Not that there’s anything wrong with that. Poets are swell. Robert Frost and I go way back. And I’ve always loved that crazy e.e.cummings.  But when was the last time you heard of anyone writing “poet” in the box labeled “Occupation” on their income taxes?

That doesn’t faze my son, who continues to write his poetry while frying up hamburgers for the masses. Meanwhile, I keep thinking of all his commercial creativity going to waste. The boy has mad skills in the imagination department. I know this because his teachers often said things like, “What an unusual imagination Joey has!” or, “If only Joey would get his work done instead of playing with pencil erasers!”

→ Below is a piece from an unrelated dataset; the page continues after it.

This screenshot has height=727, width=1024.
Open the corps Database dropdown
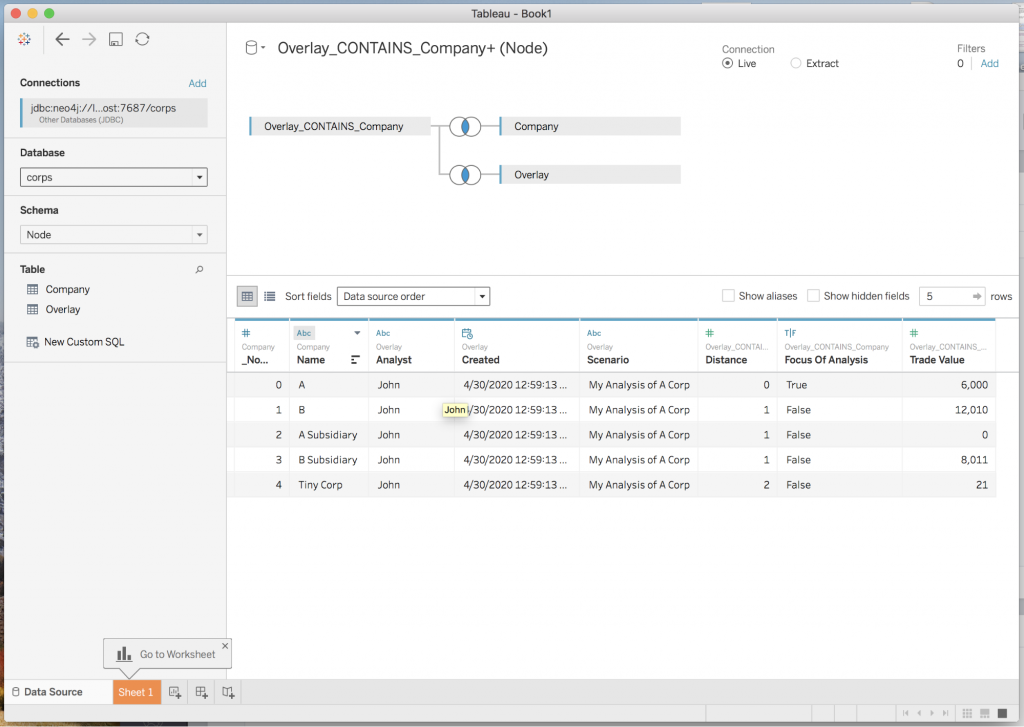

Apparently, Joey spent a ton of grammar school hours creating stories like the “Tales of Eraser Man and Mr. Light Bulb.” Too bad Mr. Light Bulb didn’t shed any light on circumference and such. On the other hand, those school-supply superheroes could do amazing things with a little filament and eraser shavings.

In middle school, Joey brought home a story called, “The Adventures of Blue Afro and Little Willie.” Not the most politically correct story from a skinny, suburban white kid, but hey, those comic book characters were darn entertaining. Blue Afro was a superhero barber whose sidekick, Little Willie, lived in his puffy, blue hair. The two championed the rights of the downtrodden with various barber tools like scissors, or combs or gel. I don’t really remember how the gel saved the day, but that electric trimmer was one awesome hair-styling weapon. Anyway, the teacher didn’t comment much on this imaginative work of art. I guess the world was not quite ready for Blue Afro and his cohorts.

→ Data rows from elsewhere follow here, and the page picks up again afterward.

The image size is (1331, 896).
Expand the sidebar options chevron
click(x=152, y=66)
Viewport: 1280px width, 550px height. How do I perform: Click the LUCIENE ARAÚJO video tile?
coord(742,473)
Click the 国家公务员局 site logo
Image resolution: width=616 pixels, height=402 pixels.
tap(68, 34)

But now it’s a different world. The name-confused Miley Cyrus gets more media attention than a presidential election. Transgender performers are strutting their way into the semi-finals of "America’s Got Talent." And the Cartoon Network is overpopulated with bizarre characters like Aqua Teen Hunger Force, 12 oz. Mouse, and Robot Chicken. Heck, there’s even a cartoon called “Perfect Hair Forever.” That’s all I’m saying.

Or would say, if Joey would listen to me. Unfortunately, he’s a tad busy looking for other, more gainful employment, than a fry cook. And he has his poetry to write. Which I’m sure is chock full of wonderful imaginative stuff like metaphors and similes and whatnot. In the meantime, metaphors don’t pay the light bill.

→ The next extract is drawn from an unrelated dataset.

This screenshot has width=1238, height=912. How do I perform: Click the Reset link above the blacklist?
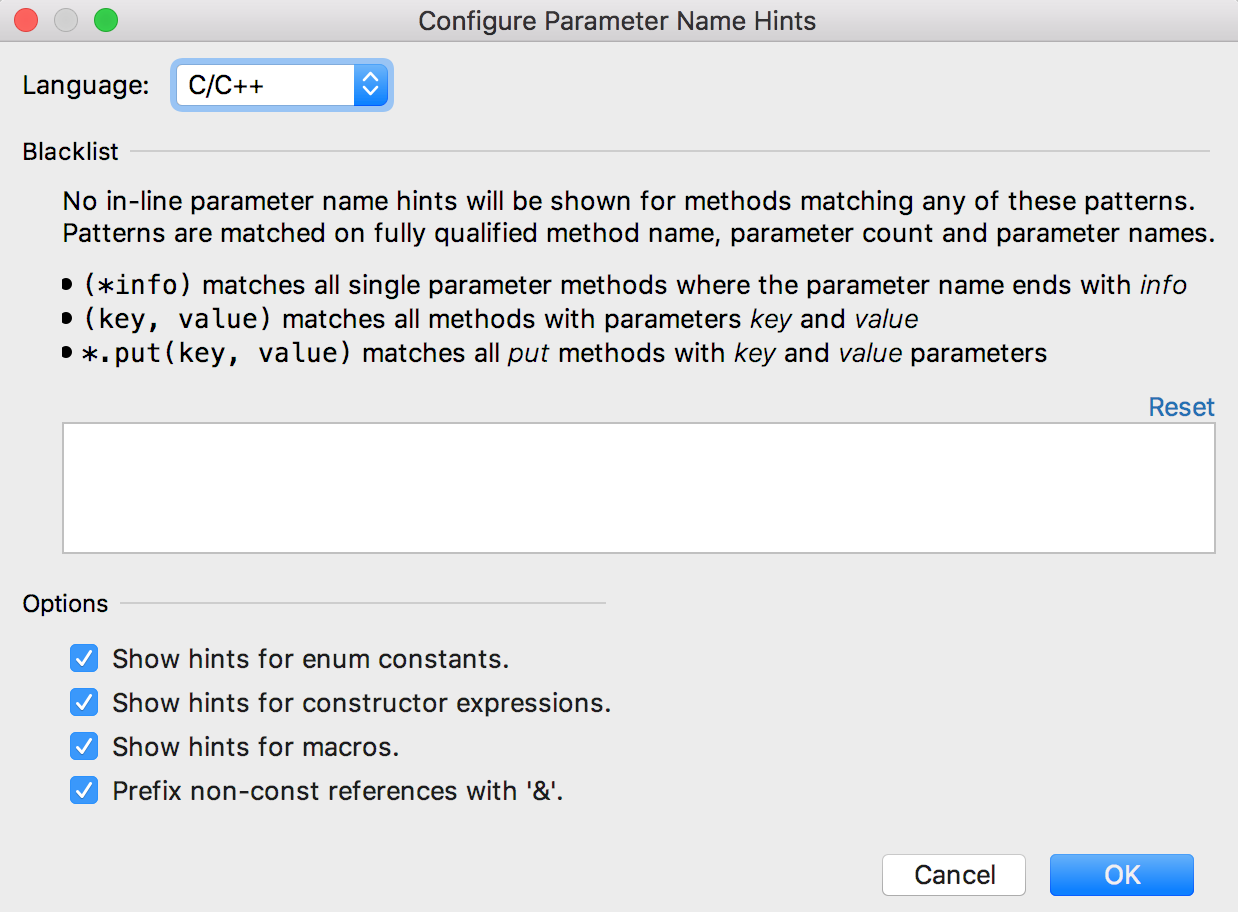[1181, 407]
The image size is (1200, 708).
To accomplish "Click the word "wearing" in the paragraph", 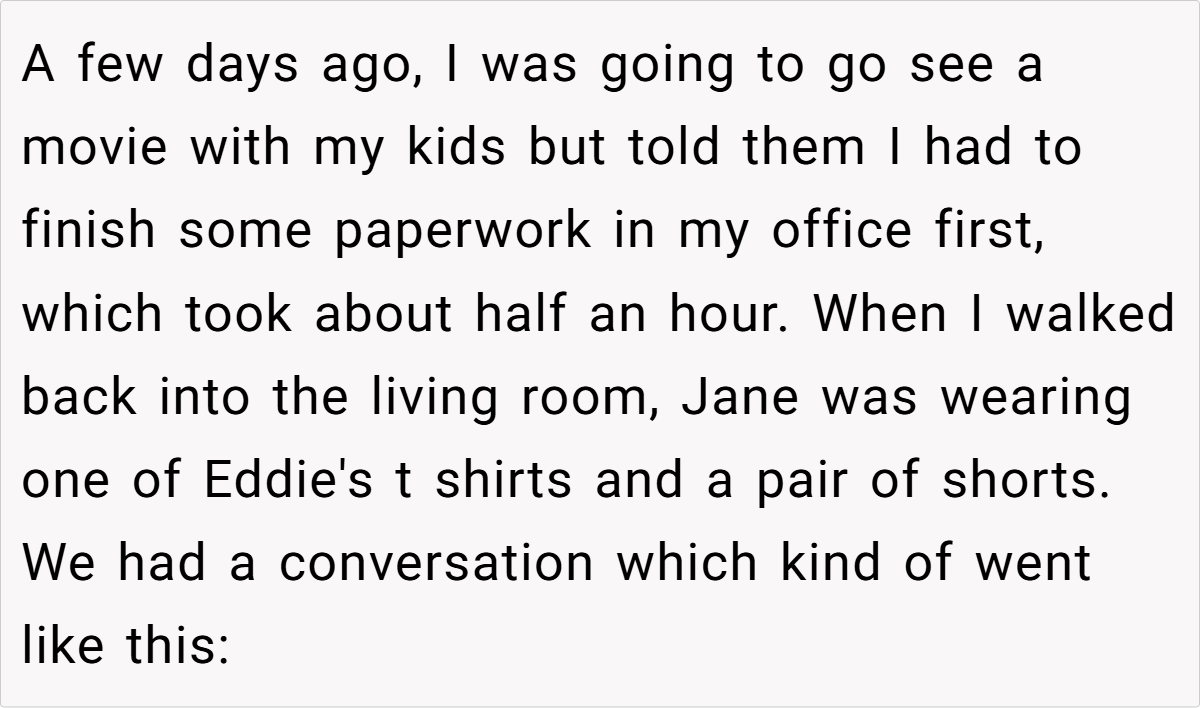I will point(1036,398).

Maybe Mr. Light Bulb could, along with Eraser Man, Blue Afro, and Little Willie. I’m feeling positively profitable about the Poetic Justice League, son. Now, get out there and save the world (and by world, I mean you. Metaphorically-speaking, of course.).

Cathy C. Hall is a humor columnist and freelance writer. She tells her family that she only writes about them once in a blue moon, but you can find out the truth at www.cathychall.blogspot.com.

My Son, the Poet?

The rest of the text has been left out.